Oscar Kjellberg, who retired in 2010 as head of the bank, remarks, “This system works really well, over the years, for people wanting to buy a house. Some 80 percent of our loans historically have been for that purpose. An individual must save with the bank, with his or her money being used for someone else’s loan first. Then we provide a house loan, which typically gets paid back over a 15-year period. But before the bank will hand back the deeds to their house, they have to carry on making the same monthly savings payment for another 12 years after their loan is paid off, to give other people the use of their money. After that, they can withdraw their money if they wish. The benefit to the depositor is that they have good lump sum available for their retirement. With conventional banks, that sum would have been swallowed up by interest payments.”
A Bank without Tellers
Some 32 professional staff members are based in three offices, the main one located in Skvöde, Sweden, roughly 180 kilometers outside Stockholm, and the other two branches are located in Malmö and Orsa. All business is transacted by telephone, Internet, or e-mail through a state-of-the-art computer system. The enterprise is supported by 700 specially trained volunteers who sustain JAK’s 22 regional communities. These volunteers provide word-of-mouth publicity as to JAK’s benefits and array of services, along with using social media, especially among the younger volunteers.
JAK Bank regularly offers classes to their members. Here, three women students who have completed basic training attend an advanced lecture on how loan officers evaluate a potential loan. Photo credit: Amanda Svensson.
The bank currently has plans to install a system that will offer bill-paying services to its customers, including the possibility of cash withdrawal, which brings the bank closer to becoming a full-service bank.
Kjellberg continued, “The trust in the system depends not only on the borrowers but also on the management. They have to balance the interest of the savers, the borrowers, and encourage cooperation among all members. It takes time. The other side of the savers in a savings-and-loan system is the borrowers. Their record as borrowers is a factor of major importance for the trust of the savers, who are saving with the explicit purpose of getting a loan themselves. It is not as bad as it sounds, because the borrowers are earlier savers, just as the savers will become borrowers later on,” he explained.
JAK reached 36,300 members during 2010, with an overall 12 percent yearly growth rate. During the same year, members’ savings amounted to 111 million euros, of which 99 million euros were granted as loans.22 Their loan default levels are very low on average: 0.03 percent in 2007, and in 2010 there was no default during the whole year.

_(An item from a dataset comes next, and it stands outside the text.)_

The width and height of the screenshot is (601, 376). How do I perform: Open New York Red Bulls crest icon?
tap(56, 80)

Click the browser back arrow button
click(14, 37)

In the meantime, Kjellberg looks to new horizons. “I have been very interested in the topic of venture capital and looking at new ways of providing access to money, especially for new business ventures. From my experience, risk is mitigated, although never totally removed, by knowing the players involved. So I am looking at new models of funding local enterprise through crowd financing,” he added.
There has been a solid push in recent years to reach out to other countries internationally. According to Miguel Ganzo, “There are projects underway to establish the JAK model in Germany, Spain, Italy, and Finland. The JAK bank in Denmark was established in 1931 and is totally independent from us. It started off strongly, then went through a period of decline, and is now on the rise again. There is also interest from Arab countries because our model respects traditional Shari’a principles.”

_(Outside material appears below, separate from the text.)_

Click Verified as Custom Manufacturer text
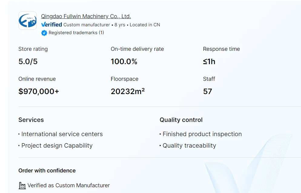 tap(68, 185)
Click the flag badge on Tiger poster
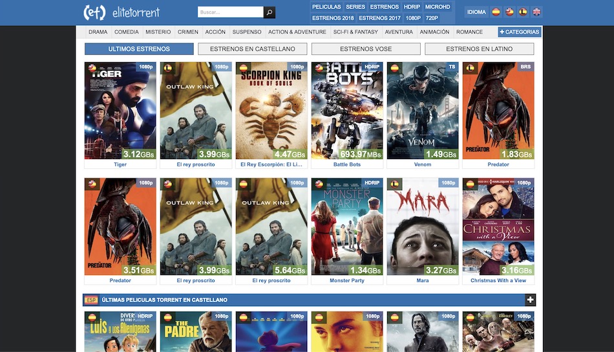 pos(92,67)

In terms of the overall good of the Swedish economy, the JAK bank does have a positive effect on unemployment, but in an indirect way. “As JAK liberates more people from interest expenses, that much money is freed up which can be used instead to buy goods and services. This will stimulate businesses so that they can employ more people,” according to a report by a Canadian consultancy group.23
THE FREE LAKOTA BANK: A COMMODITY-BACKED BANK
The Free Lakota Bank is another interesting case study. Although it works with conventional money, it is very different from conventional banking standards in that it is the only nonreserve, nonfractional bank in the United States and possibly the world that issues, accepts for deposit, and circulates monies that are compliant with the American Open Currency Standard (AOCS) and uses bullion of 0.999 percent fine silver and gold. All of the bank’s deposits are liquid, meaning they can be withdrawn at any time in coins.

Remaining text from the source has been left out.